▸ ЦЕЛЬ ЗАДАНИЯ:
Продолжите приведённый ниже отрывок о событиях октября 1993 года, начав сразу после его последнего предложения.

▸ ЦИТИРУЕМЫЙ ОТРЫВОК:
::::::::

Страница 16 из 26
– Как, Витя, ты и в шахматах разбираешься?
– Ты не понял, Игорь, – ответил я. – В шахматах я как раз, в отличие от всего прочего, действительно разбираюсь.
Глава 3
Школа злословия
Утром 5 октября 1993 года – на следующий день после расстрела парламента – мне позвонил малознакомый литератор и мелкий литературный функционер Лев Гаврилов и пригласил на собрание актива творческих союзов Питера, которое было назначено на тот же вечер в помещении Дома кино. Почему он это сделал, не знаю и даже не догадываюсь – ни до того, ни после мы не сказали друг другу ни слова, оставаясь формально незнакомыми, даже не раскланиваемся. Расстрелянный накануне из танковых орудий (так я воспринимал это тогда, и ощущение не стало с годами ни глуше, ни слабее), я вознамерился пойти на собрание. Яростный протест творческой интеллигенции Петербурга против кровавого ельцинского «Выборга» – на такое я если и не рассчитывал, зная коллег и полуколлег, то хотя бы смутно надеялся. Капля в море, конечно, если не капля против ветра, но что нам еще оставалось?

::::::::

(Записи из набора данных)
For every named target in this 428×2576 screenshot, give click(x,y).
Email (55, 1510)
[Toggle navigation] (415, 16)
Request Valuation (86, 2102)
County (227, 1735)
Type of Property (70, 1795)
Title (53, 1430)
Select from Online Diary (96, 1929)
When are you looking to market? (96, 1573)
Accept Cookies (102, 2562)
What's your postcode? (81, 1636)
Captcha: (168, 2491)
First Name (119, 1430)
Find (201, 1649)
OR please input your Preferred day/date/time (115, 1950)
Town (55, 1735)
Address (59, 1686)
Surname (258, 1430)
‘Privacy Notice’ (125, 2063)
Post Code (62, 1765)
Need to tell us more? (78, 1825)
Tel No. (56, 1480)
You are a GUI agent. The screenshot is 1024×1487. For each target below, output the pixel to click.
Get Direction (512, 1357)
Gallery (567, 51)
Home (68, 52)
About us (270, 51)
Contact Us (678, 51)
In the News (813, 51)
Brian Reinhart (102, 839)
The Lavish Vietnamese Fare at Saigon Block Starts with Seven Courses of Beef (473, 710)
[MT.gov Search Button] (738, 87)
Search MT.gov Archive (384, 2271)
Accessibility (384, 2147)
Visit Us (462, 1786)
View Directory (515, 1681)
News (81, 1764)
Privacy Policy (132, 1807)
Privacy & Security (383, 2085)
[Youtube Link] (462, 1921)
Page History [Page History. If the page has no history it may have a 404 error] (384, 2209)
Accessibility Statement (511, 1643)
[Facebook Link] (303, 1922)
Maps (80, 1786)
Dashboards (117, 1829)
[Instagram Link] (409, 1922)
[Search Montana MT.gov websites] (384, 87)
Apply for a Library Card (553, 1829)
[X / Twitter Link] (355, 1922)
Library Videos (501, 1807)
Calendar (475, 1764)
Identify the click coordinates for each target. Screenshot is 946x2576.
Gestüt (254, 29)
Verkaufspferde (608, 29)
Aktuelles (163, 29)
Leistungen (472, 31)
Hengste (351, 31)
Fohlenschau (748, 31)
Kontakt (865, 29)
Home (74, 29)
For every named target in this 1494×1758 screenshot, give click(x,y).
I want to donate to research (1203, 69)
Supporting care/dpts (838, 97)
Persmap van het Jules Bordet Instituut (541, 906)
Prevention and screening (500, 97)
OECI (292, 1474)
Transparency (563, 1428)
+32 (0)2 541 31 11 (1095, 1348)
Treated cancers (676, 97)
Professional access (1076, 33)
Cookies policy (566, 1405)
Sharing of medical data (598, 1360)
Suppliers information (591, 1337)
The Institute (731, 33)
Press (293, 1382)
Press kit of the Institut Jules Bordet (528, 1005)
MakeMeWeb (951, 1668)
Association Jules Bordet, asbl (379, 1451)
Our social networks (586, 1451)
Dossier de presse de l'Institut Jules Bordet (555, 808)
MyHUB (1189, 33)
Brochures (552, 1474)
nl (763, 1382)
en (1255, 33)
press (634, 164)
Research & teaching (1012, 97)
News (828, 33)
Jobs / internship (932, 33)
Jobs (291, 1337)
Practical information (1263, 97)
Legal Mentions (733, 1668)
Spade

::::::::

▸ ОТВЕТ НА ЗАДАНИЕ:
Нам…
В зал набилось человек пятьсот, в основном киношников и околокиношников. Одно за другим пошли истерические выступления с требованиями к Борису Николаевичу ни в коем случае не останавливаться на достигнутом. Стрелять! Сажать! Разгонять! Запрещать! Давить гадину, как накануне с телеэкрана выразился лидер партии фермеров, журналист и председатель Московского Союза писателей Юрий Черниченко. А у нас выступили кинорежиссер Аранович (он вел собрание), композитор Успенский, актер Басилашвили, кто-то еще. Зал молчал, томился; многие, как я понял, – в ожидании каких-то фильмов: собрание было приурочено к открытию сезона в Доме кино – 5 октября как-никак.
Писатель Михаил Чулаки зачитал подготовленную им резолюцию – все в том же людоедском духе.
Кто за? Руки подняли многие, правда, не все. Кто против? Я поднял руку и, оглядевшись по сторонам, обнаружил, что нахожусь в одиночестве. «Кто воздержался?» – то ли по инерции, то ли для проформы поинтересовался председательствующий. Не воздержался, как выяснилось, тоже никто. Тогда Аранович, обратившись к залу, заявил:
– Один человек проголосовал против. Мы не можем смириться с таким голосованием. Предлагаю вам подняться на сцену и разъяснить свою позицию.
Я поднялся на сцену и разъяснил свою позицию.
– Нельзя призывать к казням и расправам, – сказал я. – Нельзя и прощать их властям. Для любого из нас это означает гражданскую смерть, а для творцов – и смерть творческую.
Зал секунд на двадцать затих, затем из разных концов одновременно послышались крики: кто это такой? откуда он взялся?
Я представился и пояснил, что являюсь членом Союза писателей.
– Писатель Топоров!.. Что еще за писатель Топоров!.. Что он написал?.. Мы такого не знаем! – заорали кто в унисон, кто вразнобой уже несколько десятков человек.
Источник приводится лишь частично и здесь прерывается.